# Computation of some Fourier/Hankel transforms

I need to compute the Fourier transform of the following functions :

$$f(x_1,x_2) = \frac{1}{a + (1-|x_1|^2-|x_2|^2)^2}$$

where $$a>0$$ is a positive constant. I have seen that because this function is radially symmetric, one way to compute its Fourier transform is to compute the Hankel 0-th order of the function

$$g(r) = \frac{1}{a + (1-r^2)^2}$$

and then $$\mathcal{F}(f) = 2\mathbb{H}_0(g)$$.

There is book called ''Tables of Integral Transforms'' that treats some Hankel transforms (chapter 8) but I was unable to find a satisfying formula for my specific problem. My intuition is to maybe decompose the rational fraction into more simple fractions and then use a known formula.

Here is the closest thing I could find.

There is a table of Hankel transforms here and they state that if $$f(r)=\frac{r^\nu}{(r^2+a^2)^{\mu+1}}$$ That its $$\nu$$th order Hankel transform is $$\mathcal{H}_\nu(f)(s)= \frac{s^\mu a^{\nu-\mu}}{2^\mu\Gamma(\mu+1)}K_{\nu-\mu}(as)$$

So i.e in the case $$\nu=0,\mu=1,a=i$$ you get $$f(r)=\frac{1}{(1-r^2)^2}$$ So then $$\mathcal{H}_0(f)(s)=\frac{-is}{2}K_{-1}\left(is\right)$$ And it is known $$K_{-1}(is)=\frac{\pi}{2}\left(J_1(s)+iY_1(s)\right)$$

Perhaps try completing the square in the denominator? I don't know what else to tell you.

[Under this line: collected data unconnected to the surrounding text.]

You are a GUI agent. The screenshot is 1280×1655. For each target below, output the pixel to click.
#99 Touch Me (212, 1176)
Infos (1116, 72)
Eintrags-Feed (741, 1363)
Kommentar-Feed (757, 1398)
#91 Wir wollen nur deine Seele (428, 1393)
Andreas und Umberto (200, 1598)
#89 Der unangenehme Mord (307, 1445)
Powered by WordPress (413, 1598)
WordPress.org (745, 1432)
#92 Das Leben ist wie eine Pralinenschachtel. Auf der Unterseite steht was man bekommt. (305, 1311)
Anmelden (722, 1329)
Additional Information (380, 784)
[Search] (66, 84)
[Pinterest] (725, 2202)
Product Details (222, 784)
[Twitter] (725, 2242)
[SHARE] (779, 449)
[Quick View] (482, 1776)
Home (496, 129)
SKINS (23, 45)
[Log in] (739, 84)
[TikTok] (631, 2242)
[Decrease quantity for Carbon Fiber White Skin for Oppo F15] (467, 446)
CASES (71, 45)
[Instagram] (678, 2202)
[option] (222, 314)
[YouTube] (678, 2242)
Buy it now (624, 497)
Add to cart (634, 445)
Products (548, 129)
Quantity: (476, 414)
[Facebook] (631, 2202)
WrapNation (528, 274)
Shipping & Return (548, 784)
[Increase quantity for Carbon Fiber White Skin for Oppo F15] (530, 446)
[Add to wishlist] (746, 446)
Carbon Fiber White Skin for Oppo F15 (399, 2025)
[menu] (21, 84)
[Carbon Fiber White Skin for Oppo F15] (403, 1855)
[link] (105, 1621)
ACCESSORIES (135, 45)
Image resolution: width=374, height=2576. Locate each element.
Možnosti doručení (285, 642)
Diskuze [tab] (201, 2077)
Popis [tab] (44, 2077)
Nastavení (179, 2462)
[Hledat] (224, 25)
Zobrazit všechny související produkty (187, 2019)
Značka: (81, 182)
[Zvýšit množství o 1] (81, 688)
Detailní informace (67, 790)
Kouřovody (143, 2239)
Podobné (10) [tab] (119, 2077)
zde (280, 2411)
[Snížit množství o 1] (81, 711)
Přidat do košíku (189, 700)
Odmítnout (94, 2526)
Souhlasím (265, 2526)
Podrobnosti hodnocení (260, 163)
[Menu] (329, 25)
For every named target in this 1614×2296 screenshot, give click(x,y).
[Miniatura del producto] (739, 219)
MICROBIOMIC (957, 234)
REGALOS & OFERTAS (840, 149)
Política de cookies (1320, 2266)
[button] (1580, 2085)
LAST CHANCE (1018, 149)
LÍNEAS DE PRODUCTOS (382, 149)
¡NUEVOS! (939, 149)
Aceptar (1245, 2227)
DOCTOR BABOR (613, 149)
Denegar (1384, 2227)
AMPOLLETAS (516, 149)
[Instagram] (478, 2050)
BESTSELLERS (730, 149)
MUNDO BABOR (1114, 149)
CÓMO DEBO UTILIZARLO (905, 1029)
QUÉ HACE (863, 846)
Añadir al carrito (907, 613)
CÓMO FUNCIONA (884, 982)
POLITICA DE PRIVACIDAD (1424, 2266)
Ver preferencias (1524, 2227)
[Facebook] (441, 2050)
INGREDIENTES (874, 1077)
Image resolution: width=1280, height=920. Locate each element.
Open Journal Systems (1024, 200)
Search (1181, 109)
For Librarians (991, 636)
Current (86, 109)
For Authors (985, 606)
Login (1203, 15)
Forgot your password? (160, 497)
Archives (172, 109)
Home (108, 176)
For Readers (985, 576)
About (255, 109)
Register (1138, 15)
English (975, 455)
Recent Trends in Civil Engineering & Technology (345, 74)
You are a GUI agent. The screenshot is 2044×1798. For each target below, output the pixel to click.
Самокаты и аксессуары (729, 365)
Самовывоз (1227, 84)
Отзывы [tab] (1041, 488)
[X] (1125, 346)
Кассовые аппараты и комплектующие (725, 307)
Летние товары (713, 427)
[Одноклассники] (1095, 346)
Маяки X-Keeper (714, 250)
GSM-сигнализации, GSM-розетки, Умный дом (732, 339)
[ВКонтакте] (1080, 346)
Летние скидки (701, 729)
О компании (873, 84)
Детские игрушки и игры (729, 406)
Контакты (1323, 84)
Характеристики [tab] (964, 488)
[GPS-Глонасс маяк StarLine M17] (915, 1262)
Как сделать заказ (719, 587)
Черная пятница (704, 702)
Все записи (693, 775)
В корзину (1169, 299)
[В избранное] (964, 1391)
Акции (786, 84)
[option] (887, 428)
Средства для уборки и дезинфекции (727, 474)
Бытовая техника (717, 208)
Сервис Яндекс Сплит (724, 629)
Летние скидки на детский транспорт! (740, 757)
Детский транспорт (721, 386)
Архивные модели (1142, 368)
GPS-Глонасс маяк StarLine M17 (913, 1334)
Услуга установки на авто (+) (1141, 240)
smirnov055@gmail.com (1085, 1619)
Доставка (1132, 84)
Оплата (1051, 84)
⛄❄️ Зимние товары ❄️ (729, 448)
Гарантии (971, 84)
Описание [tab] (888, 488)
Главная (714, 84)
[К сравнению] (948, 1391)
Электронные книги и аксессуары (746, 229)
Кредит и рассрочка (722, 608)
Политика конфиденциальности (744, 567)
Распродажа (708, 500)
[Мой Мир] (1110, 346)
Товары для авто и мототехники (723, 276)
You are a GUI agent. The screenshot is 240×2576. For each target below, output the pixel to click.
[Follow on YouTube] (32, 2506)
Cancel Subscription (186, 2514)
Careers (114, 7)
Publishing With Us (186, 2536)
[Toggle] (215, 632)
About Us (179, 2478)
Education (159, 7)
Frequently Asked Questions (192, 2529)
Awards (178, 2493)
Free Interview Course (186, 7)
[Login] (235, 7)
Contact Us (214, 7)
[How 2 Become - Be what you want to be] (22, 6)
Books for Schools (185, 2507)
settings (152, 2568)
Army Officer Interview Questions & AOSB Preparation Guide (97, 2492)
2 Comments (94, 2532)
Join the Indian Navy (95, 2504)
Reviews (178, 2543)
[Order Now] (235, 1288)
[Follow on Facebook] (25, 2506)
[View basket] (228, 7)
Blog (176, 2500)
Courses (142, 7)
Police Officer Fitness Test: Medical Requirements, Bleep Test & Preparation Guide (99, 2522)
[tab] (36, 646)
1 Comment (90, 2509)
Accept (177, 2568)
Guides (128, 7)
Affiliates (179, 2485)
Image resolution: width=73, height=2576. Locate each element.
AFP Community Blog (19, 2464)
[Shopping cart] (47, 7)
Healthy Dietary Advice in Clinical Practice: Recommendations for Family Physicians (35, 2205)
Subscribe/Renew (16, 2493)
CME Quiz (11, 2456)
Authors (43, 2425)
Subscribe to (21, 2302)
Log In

• thank you for the answer. It gave me the idea to separate the fraction into two parts to obtain your formula. I posted the answer I obtained in the end. Commented Jan 21, 2022 at 18:23

Following K.defaoite ideas, here is what I came up with :

$$g(r) = \frac{1}{2i\sqrt{a}}\bigg(\frac{1}{r^2-1 - i\sqrt{a}} - \frac{1}{r^2-1 + i\sqrt{a}}\bigg).$$

Now can find $$b \in \mathbb{C}$$ such that $$b^2 = -1-i\sqrt{a}$$ and so can construct $$h$$ as $$h(r) = 2i\sqrt{a}g(r) = \frac{1}{r^2+b^2} - \frac{1}{r^2+ (\overline{b})^2}$$

and so using the formula given by K.defaoite http://users.dimi.uniud.it/~giacomo.dellariccia/Table%20of%20contents/Piessens2000.pdf (can be found on the wikipedia page as well) we obtain that

$$\mathbb{H}_0(h)(x) = K_0(bx) - K_0(\overline{b}x).$$

But now, is there a way to explicitely compute this quantity ? I do not know enough about Bessel functions identities.